Large Language Models (LLMs) have emerged as powerful tools for generating data across various modalities. By transforming data from a scarce resource into a controllable asset, LLMs mitigate the bottlenecks imposed by the acquisition costs of real-world data for model training, evaluation, and system iteration. However, ensuring the high quality of LLM-generated synthetic data remains a critical challenge. Existing research primarily focuses on generation methodologies, with limited direct attention to the quality of the resulting data.

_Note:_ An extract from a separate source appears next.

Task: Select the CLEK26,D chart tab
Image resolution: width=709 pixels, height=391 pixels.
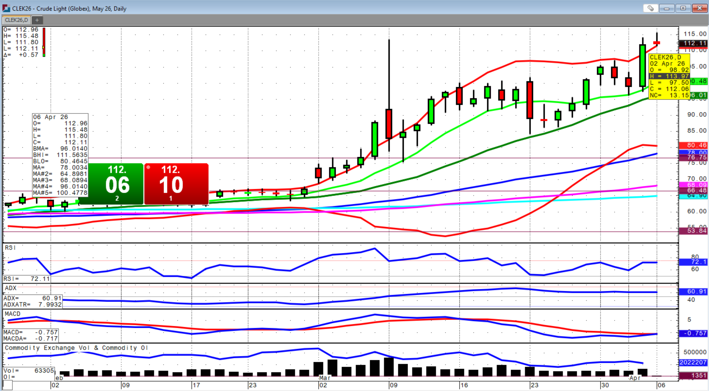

Furthermore, most studies are restricted to single modalities, lacking a unified perspective across different data types. To bridge this gap, we propose the \textbf{LLM Data Auditor framework}. In this framework, we first describe how LLMs are utilized to generate data across six distinct modalities. More importantly, we systematically categorize intrinsic metrics for evaluating synthetic data from two dimensions: quality and trustworthiness. This approach shifts the focus from extrinsic evaluation, which relies on downstream task performance, to the inherent properties of the data itself. Using this evaluation system, we analyze the experimental evaluations of representative generation methods for each modality and identify substantial deficiencies in current evaluation practices. Based on these findings, we offer concrete recommendations for the community to improve the evaluation of data generation. Finally, the framework outlines methodologies for the practical application of synthetic data across different modalities.